Find every line in the rows below that contains the word "sketch" and copy each one out. Match case exactly.

» Rows from a dataset:
==*==

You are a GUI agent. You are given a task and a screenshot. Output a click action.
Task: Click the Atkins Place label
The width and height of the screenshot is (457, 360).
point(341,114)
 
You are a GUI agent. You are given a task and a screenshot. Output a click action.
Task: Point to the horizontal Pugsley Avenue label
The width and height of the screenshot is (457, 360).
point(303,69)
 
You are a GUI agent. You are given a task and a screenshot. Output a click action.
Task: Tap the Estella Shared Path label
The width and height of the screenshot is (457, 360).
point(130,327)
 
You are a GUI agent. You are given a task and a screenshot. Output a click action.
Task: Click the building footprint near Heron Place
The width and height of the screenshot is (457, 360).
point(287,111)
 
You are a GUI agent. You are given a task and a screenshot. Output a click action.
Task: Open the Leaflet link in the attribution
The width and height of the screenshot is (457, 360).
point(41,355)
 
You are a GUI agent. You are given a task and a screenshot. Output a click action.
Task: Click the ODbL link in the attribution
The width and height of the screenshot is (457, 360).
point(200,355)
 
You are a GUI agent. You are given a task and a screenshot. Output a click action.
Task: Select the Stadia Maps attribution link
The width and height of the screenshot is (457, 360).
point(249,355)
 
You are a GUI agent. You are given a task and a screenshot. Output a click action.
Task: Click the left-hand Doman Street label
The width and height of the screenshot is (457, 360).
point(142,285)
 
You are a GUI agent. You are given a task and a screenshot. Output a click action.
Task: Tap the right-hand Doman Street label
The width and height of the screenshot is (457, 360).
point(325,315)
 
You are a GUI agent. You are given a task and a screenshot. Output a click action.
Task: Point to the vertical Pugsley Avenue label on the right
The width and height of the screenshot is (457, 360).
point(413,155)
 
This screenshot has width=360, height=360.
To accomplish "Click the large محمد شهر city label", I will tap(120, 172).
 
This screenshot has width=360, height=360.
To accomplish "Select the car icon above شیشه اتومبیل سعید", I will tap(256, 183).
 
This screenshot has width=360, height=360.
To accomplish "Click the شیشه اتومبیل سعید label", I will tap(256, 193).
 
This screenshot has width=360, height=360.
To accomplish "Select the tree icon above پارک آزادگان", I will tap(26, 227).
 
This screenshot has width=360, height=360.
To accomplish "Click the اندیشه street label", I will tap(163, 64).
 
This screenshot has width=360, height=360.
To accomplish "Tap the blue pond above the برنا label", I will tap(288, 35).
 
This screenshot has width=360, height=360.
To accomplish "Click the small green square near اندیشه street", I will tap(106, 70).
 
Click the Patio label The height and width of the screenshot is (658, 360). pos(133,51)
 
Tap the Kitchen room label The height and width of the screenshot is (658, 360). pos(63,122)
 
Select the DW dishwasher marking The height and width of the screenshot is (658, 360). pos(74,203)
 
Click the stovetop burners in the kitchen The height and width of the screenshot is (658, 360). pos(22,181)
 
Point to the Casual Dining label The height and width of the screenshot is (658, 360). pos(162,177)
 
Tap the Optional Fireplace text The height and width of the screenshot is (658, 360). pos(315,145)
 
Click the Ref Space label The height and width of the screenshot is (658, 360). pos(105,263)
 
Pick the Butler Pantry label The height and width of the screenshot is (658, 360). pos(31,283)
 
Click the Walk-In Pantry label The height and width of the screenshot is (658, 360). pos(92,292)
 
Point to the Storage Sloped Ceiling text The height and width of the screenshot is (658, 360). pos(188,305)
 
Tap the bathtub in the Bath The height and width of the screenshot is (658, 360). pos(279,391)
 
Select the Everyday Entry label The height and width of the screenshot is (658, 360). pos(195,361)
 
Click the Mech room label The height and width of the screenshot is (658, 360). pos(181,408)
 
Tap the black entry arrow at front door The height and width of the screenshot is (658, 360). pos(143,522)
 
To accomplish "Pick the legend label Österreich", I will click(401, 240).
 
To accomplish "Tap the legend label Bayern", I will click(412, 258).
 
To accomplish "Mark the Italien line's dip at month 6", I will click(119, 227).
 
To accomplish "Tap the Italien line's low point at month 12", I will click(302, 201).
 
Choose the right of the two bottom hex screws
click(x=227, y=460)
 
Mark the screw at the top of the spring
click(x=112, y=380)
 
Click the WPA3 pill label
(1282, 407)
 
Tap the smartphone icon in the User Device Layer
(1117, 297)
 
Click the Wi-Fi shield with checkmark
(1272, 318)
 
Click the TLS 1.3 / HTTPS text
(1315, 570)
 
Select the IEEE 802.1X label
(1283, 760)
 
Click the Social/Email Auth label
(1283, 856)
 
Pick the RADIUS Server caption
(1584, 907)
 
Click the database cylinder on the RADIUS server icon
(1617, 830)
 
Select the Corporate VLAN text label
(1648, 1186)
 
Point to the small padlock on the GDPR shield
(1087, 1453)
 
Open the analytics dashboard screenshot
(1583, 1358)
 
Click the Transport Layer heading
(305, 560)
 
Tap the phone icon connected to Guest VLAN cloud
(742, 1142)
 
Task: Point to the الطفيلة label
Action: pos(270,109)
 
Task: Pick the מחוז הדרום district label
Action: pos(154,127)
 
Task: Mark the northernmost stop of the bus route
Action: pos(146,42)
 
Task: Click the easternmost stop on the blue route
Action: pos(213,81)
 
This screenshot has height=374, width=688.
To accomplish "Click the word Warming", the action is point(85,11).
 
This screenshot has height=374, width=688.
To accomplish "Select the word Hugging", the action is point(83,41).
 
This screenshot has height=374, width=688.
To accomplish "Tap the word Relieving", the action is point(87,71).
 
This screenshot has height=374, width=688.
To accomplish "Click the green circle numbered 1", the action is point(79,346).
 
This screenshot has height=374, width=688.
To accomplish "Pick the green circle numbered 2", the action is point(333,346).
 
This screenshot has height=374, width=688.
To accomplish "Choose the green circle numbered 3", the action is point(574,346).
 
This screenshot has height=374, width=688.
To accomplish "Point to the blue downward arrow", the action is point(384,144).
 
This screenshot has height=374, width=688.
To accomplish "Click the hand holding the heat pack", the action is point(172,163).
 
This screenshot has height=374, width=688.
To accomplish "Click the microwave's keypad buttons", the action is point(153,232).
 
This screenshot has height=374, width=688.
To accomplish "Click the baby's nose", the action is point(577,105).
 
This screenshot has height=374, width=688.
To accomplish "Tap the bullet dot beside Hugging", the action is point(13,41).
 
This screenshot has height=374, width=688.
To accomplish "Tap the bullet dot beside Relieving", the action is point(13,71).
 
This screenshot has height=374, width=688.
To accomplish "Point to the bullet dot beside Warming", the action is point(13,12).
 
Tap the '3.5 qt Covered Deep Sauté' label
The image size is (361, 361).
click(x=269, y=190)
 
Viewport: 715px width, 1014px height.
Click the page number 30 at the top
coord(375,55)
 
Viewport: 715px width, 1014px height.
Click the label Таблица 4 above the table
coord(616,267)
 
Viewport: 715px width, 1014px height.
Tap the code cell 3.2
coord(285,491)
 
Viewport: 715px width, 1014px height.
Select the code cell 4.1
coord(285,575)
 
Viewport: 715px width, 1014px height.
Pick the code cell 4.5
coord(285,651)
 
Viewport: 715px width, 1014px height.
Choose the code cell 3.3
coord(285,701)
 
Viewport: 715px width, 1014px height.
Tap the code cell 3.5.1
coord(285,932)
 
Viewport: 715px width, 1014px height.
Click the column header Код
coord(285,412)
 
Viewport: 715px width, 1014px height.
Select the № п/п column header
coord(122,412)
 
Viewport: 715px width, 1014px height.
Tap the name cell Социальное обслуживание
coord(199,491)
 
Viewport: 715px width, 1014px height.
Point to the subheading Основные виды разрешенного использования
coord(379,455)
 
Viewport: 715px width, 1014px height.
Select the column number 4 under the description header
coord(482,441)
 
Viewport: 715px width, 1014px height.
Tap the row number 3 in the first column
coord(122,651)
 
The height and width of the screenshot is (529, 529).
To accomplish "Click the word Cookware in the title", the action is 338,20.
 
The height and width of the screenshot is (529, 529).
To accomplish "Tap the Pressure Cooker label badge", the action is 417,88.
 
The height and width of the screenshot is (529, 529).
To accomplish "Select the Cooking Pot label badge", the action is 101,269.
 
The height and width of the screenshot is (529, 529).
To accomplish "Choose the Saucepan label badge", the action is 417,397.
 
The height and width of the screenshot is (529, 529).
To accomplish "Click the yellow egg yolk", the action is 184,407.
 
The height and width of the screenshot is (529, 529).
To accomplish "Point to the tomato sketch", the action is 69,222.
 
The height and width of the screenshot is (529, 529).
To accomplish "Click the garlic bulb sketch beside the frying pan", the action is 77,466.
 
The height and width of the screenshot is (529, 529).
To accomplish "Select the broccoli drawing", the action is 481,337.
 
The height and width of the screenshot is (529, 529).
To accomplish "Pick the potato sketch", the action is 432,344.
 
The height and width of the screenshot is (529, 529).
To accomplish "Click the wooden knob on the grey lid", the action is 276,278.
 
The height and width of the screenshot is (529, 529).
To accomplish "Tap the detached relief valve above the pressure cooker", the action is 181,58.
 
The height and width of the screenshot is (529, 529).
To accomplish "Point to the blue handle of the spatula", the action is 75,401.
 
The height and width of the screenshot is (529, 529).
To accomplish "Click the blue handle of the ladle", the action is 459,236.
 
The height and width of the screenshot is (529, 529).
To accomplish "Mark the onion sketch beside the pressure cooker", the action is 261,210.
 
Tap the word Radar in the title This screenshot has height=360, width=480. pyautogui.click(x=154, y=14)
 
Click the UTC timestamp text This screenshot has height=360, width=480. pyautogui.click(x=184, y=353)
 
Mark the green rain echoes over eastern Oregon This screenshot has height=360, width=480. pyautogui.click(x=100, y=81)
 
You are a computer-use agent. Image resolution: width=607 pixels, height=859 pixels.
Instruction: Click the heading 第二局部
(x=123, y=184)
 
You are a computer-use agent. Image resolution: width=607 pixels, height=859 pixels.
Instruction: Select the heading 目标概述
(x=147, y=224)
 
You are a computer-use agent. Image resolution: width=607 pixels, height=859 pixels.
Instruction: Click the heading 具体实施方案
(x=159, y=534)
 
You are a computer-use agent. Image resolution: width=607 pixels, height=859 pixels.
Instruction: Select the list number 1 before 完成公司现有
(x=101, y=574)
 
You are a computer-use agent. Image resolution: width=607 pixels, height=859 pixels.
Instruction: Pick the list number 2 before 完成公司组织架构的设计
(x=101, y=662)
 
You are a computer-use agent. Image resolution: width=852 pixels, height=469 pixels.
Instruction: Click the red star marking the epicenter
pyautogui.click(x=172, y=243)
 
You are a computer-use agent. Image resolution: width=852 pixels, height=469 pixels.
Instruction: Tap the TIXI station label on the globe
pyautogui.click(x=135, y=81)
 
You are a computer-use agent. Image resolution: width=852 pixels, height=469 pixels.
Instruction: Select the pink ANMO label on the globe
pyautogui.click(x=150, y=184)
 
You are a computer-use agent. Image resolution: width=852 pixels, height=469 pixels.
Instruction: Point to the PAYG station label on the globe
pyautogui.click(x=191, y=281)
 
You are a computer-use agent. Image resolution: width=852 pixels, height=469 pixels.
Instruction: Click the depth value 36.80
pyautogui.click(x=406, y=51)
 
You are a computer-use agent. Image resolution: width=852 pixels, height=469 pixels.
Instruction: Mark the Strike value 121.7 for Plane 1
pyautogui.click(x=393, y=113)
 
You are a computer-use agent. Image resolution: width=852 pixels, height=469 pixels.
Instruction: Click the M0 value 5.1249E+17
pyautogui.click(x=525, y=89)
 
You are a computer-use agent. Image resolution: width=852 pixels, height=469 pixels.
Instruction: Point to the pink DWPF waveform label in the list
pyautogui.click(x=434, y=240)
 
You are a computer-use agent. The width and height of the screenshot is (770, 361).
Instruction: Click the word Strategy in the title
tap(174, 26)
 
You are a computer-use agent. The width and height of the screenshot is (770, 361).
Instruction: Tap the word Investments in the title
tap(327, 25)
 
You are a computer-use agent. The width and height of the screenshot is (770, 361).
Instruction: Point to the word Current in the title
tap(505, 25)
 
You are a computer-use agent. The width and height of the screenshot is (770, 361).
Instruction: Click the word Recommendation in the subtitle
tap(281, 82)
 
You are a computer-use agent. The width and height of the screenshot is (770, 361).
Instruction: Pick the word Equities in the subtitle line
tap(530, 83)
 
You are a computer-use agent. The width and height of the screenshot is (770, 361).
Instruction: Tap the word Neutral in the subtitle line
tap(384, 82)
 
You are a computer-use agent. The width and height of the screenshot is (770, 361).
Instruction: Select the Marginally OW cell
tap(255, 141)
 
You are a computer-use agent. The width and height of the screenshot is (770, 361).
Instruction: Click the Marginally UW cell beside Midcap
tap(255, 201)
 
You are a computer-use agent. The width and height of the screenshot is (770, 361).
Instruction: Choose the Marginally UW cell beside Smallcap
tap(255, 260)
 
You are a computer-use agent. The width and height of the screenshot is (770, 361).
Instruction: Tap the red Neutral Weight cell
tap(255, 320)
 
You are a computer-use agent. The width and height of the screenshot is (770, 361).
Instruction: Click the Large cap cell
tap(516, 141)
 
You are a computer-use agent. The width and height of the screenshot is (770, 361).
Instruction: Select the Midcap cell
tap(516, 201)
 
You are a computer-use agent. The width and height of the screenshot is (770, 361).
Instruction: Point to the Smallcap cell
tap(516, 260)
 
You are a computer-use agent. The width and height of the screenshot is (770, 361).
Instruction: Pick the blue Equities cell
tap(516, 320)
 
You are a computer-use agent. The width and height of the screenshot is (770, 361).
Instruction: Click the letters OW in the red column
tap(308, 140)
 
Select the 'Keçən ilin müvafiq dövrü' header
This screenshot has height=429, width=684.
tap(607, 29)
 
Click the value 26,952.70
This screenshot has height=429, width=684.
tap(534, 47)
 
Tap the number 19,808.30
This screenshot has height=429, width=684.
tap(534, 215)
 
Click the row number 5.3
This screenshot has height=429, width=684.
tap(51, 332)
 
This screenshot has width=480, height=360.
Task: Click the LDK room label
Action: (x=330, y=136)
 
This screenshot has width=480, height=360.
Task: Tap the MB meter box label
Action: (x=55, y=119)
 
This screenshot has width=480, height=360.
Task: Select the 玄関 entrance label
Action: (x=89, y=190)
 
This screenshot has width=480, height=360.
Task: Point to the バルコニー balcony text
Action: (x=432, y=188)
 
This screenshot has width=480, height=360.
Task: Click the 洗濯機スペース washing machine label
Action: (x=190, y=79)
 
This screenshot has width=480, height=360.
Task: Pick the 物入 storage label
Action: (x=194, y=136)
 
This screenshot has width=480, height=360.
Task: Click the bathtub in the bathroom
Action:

==*==

» Written solution:
To accomplish "Point to the tomato sketch", the action is 69,222.
To accomplish "Click the garlic bulb sketch beside the frying pan", the action is 77,466.
To accomplish "Pick the potato sketch", the action is 432,344.
To accomplish "Mark the onion sketch beside the pressure cooker", the action is 261,210.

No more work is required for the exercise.